Give the number of lines in the data below where the word "date" appears, and nothing besides.

[Records supplied]
# # # # # # #

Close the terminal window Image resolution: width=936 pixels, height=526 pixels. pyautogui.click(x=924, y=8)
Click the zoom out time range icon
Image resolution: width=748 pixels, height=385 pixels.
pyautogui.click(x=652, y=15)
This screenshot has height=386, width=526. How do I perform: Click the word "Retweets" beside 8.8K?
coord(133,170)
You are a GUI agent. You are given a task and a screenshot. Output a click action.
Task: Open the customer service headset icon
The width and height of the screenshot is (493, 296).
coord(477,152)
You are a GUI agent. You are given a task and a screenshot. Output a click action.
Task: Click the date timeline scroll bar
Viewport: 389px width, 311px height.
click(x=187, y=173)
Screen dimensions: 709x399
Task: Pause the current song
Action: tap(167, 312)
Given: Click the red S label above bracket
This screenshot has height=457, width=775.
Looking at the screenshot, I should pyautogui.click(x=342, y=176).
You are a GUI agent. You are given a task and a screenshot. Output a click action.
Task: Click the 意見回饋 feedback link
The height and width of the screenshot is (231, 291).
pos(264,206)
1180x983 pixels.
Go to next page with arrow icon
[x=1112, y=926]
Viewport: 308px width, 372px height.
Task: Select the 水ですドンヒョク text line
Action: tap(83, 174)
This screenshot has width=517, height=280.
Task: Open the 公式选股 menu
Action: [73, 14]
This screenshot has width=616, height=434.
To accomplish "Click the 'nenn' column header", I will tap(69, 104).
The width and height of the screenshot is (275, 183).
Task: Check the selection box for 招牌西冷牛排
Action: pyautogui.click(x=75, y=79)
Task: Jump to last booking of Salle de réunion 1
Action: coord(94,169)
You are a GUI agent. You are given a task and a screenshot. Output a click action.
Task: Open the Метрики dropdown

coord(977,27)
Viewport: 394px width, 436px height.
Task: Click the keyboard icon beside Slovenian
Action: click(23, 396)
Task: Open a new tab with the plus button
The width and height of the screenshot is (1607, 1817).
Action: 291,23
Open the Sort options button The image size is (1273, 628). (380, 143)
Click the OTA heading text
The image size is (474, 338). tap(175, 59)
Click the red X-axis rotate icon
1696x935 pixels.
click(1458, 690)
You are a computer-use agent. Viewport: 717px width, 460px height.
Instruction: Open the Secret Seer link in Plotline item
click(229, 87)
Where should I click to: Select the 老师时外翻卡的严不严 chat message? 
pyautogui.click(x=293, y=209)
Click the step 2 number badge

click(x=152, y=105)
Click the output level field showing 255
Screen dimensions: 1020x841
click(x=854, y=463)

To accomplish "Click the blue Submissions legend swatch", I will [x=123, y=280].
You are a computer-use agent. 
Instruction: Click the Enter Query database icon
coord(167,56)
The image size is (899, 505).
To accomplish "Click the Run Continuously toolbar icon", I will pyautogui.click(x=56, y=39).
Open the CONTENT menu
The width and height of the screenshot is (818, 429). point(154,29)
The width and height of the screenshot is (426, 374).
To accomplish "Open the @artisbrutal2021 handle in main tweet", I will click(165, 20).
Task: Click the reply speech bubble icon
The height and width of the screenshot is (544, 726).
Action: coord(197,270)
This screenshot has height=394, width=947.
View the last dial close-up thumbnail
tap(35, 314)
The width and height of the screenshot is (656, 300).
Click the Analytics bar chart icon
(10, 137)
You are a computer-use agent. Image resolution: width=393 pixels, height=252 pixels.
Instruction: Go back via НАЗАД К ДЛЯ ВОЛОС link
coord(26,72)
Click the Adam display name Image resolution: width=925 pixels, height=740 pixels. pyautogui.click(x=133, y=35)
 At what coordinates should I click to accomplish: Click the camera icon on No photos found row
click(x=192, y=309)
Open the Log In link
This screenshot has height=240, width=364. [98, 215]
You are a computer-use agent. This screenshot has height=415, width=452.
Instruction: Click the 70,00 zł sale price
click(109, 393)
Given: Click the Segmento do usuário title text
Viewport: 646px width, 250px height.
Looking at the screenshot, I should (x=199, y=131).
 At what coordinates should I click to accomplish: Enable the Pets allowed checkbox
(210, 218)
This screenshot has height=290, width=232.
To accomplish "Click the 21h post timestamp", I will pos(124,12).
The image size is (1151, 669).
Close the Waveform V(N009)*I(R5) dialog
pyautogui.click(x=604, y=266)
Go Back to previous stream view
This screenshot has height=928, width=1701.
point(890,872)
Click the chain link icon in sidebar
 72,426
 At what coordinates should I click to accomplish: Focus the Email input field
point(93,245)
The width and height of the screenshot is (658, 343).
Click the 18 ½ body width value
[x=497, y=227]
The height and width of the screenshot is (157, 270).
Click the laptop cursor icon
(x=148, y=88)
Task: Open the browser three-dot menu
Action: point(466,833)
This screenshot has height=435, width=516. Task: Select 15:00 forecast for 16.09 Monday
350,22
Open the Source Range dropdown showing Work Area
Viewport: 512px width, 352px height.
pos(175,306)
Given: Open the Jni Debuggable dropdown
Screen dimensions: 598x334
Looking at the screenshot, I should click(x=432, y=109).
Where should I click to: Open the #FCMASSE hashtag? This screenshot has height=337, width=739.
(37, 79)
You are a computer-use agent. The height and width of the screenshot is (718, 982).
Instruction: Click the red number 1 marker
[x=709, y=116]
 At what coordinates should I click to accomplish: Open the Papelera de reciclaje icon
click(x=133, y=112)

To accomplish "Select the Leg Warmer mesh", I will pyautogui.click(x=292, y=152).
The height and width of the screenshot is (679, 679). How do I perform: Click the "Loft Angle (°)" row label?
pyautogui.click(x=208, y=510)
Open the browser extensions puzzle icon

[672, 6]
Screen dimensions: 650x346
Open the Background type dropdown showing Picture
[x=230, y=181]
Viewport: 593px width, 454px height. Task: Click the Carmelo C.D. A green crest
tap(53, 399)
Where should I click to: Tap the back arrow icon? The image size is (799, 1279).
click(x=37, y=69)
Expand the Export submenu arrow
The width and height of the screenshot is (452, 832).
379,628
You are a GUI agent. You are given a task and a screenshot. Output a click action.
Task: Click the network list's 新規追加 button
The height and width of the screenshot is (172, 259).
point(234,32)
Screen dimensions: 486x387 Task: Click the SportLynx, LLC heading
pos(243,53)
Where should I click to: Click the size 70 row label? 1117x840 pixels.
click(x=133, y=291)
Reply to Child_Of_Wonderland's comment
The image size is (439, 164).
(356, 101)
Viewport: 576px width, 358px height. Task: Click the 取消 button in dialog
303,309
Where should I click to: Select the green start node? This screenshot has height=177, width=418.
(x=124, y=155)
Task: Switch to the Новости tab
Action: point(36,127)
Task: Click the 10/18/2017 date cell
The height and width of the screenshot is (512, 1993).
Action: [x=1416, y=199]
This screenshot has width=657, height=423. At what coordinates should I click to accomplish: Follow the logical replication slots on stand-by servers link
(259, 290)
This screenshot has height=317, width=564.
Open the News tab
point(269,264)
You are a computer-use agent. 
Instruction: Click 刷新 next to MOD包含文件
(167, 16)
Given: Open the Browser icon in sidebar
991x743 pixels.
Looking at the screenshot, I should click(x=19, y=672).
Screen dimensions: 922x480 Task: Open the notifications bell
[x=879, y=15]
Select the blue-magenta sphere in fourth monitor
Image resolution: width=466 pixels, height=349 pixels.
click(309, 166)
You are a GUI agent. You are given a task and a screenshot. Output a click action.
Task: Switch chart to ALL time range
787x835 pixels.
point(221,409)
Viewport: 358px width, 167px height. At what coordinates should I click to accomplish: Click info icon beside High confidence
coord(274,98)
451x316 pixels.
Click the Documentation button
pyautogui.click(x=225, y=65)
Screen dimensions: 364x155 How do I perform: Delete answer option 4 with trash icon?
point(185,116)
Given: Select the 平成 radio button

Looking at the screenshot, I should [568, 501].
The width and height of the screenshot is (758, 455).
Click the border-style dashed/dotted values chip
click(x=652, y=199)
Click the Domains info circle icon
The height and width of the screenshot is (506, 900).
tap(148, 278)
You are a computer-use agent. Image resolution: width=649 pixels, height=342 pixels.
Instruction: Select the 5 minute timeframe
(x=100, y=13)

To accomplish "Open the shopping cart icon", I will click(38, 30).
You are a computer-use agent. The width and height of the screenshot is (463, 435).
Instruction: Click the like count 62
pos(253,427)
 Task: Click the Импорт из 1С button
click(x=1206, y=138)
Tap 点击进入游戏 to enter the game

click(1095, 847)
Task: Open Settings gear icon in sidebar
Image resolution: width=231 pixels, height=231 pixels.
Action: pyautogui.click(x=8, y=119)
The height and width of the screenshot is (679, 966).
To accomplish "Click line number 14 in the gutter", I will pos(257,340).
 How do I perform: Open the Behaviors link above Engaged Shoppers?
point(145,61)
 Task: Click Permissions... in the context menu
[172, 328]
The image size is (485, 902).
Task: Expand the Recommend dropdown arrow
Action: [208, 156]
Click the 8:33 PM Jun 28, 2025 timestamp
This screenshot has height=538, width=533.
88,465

# # # # # # #

[Solution]
2